Eberechi Eze would be great for Arsenal, and the Crystal Palace star is one of five former academy players who could fix issues were they to return to the clubs that let them go this summer.
Eberechi Eze to Arsenal
“There’s bare rejections,” said Eze, reflecting on his time bouncing from one club to another as a teenager. He was at Arsenal for five years before being released as a 13-year-old, then had brief spells at Fulham, Reading and Millwall before breaking through at QPR.
Looking at him now it’s hard to imagine any coach not appreciating what he had to offer, and Arsenal, who are currently on the lookout for central midfielders and back-up options for their overworked wingers, must be cursing the lack of foresight from those overseeing their youth set-up.
There are few better in the Premier League at dribbling out of tight spots and he certainly wouldn’t look out of place drifting around the pitch on big European stages.
Romeo Lavia to Man City
You’ve got to wonder what Manchester City made of Chelsea’s interest in Lavia last summer. The midfielder they had sold to Southampton for £10.5m weeks before was the subject of a £50m bid by the Blues on deadline day.
Had City wanted their academy graduate to move to a team that (ridiculous though it now sounds) would have been considered a rival, they probably would have liked the forty-odd million extra quid Southampton were offered by Todd Boehly and his free-spending Clearlake associates.
“We had, and we have, an incredible opinion about him,” Pep Guardiola said of the teenager, for whom City hold a £40m buyback option. But that does not kick in for another year, by which point he could well be tearing it up at Chelsea, or indeed Arsenal, who are very much in the race to sign him.
Declan Rice to Chelsea
For a long while it seemed Rice’s return to Chelsea was a foregone conclusion. Released as a 14-year-old, Rice would be back at Stamford Bridge to right wrongs and spend every waking moment with the best of all best pals Mason Mount.

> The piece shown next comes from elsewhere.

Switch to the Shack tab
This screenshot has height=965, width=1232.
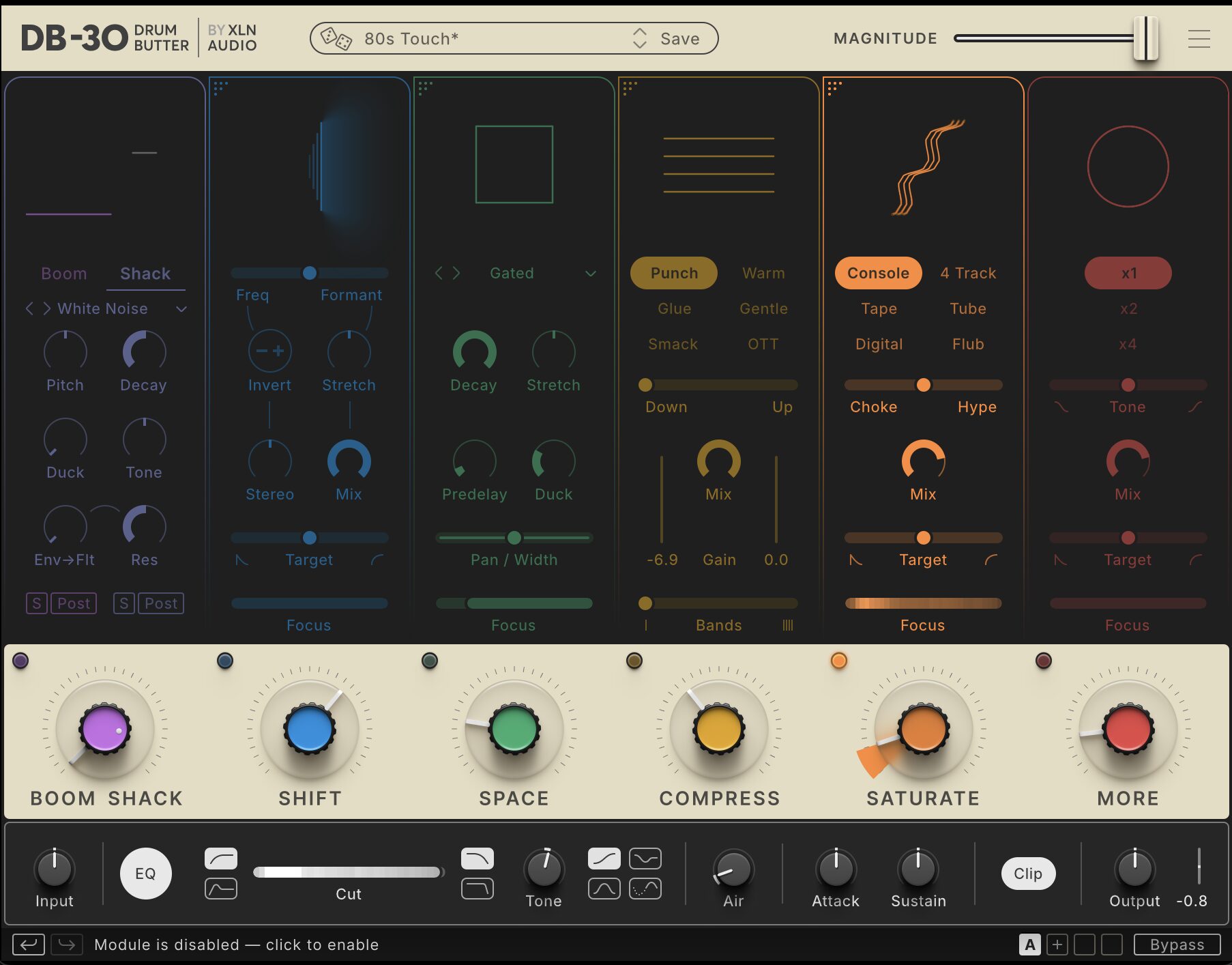pyautogui.click(x=145, y=274)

He’s now more likely to play alongside his buddy at Manchester United, though despite Luke Shaw’s best efforts, Rice now appears destined for Arsenal.
Had Chelsea not entirely f***ed it last season, spending six Declan Rices on very little as they failed to qualify for the Champions League, they would surely still be in the running for the midfielder all the big boys want.
Noni Madueke to Tottenham
“It is the biggest club in London,” said Madueke on his arrival at Stamford Bridge in a thinly-veiled dig at his former club, before helping Chelsea to a 12th-placed finish in the Premier League, below Spurs and four further London rivals.
He wasn’t bad for Chelsea though, which is a huge compliment given the circumstances. It’s easy to imagine him thriving under Mauricio Pochettino, though Spurs clearly struggle in the imagination stakes given Poch was Spurs manager when Madueke left for PSV Eindhoven in 2018.
Armando Broja is another young Chelsea player who slipped through the Spurs net.
Harry Kane to Arsenal
Concerned by the ‘running and athletic ability’ of the man who has since scored 14 goals against them in north London derbies, Arsenal released a 12-year-old Kane and passed up the opportunity to re-sign him two years later after another couple of seasons of ridiculous goalscoring for his Sunday league side that would prophesise his Premier League career.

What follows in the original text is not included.